Le gouvernement fédéral a l’intention de présenter des excuses pour le traitement subi par les soldats volontaires noirs qui ont servi dans le 2e Bataillon de construction ségrégué pendant la Première Guerre mondiale.
Les hommes noirs, certains venus des États-Unis et d’autres des Antilles pour s’enrôler dans le Corps expéditionnaire canadien, se sont heurtés au racisme et à des obstacles souvent insurmontables en essayant de s’incorporer dans les unités d’infanterie régulière. Environ 700 soldats noirs y sont parvenus, mais la majorité a été reléguée aux fonctions de soutien du 2e en France.
Il ne s’agira pas des premières excuses concernant l’armée et la guerre, loin de là.
Le 13 décembre dernier, Ottawa a présenté des excuses aux victimes d’inconduite sexuelle dans l’armée (cf. page 12). D’autres excuses ont aussi été présentées par le passé :
•le 22 septembre 1988, le gouvernement fédéral a présenté des excuses pour avoir interné des Canadiens d’origine japonaise pendant la Seconde Guerre mondiale;
•le 7 novembre 2018, Ottawa s’est excusé d’avoir refusé d’accueillir des Juifs qui avaient accosté au port d’Halifax en 1939 et qui demandaient asile devant l’ampleur des atrocités du régime nazi;
•le 10 septembre 2019, il a présenté des excuses aux anciens combattants métis à qui l’on avait refusé les avantages auxquels ils avaient droit;
•le 27 mai 2021, le gouvernement a prononcé un mea culpa pour avoir interné des Canadiens d’origine italienne pendant la Seconde Guerre mondiale.
Pour bien des gens, de telles excuses ne sont que de belles paroles qui arrivent trop tard. Sur les 937 réfugiés juifs arrivés au port en 1939 à bord du vapeur St. Louis lors de ce qui allait être surnommé « le voyage des damnés », 254 furent victimes de l’holocauste.

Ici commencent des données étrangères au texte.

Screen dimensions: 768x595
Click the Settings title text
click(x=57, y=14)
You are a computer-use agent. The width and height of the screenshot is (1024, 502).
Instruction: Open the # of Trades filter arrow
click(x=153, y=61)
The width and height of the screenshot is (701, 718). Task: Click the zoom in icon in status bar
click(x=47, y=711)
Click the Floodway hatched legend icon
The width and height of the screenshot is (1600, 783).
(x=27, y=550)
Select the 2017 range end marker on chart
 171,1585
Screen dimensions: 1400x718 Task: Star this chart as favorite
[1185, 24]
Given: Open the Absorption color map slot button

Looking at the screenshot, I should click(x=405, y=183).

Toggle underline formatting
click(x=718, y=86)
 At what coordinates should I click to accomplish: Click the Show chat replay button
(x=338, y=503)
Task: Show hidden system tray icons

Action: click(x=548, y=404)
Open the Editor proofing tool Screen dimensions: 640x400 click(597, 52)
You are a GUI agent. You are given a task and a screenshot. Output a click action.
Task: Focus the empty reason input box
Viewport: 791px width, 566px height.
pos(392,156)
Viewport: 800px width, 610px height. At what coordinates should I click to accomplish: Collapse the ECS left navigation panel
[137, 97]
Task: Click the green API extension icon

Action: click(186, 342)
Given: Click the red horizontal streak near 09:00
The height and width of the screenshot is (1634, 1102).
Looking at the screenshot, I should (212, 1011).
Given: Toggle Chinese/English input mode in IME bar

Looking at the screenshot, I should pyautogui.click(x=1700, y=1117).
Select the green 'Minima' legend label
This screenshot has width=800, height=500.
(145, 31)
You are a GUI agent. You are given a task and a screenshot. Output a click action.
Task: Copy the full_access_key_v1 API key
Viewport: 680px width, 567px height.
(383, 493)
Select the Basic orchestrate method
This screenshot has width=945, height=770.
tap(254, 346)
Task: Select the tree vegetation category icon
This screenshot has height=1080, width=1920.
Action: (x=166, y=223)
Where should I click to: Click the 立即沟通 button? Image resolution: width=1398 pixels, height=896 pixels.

Les excuses aux Canadiens d’origine japonaise internés et à leur famille ont été accompagnées d’une indemnité compensatrice de 300 millions de dollars, et 24 millions de dollars ont été consacrés à la création de la Fondation canadienne des relations raciales afin de « s’assurer qu’une telle discrimination ne se reproduise jamais ».
Toutefois, aucune indemnité versée quarante ans plus tard, quel qu’en soit le montant, ne saurait compenser les souffrances infligées aux 22 000 Canadiens de descendance japonaise dont les biens confisqués et vendus. Pire encore, ils devaient payer leur propre internement et leurs droits de citoyen n’ont été restaurés qu’en 1949.
« Nous ne pouvons pas changer le passé, déclarait le premier ministre Brian Mulroney en 1988. Mais nous devons, en tant que pays, avoir le courage de regarder en face ces faits historiques. »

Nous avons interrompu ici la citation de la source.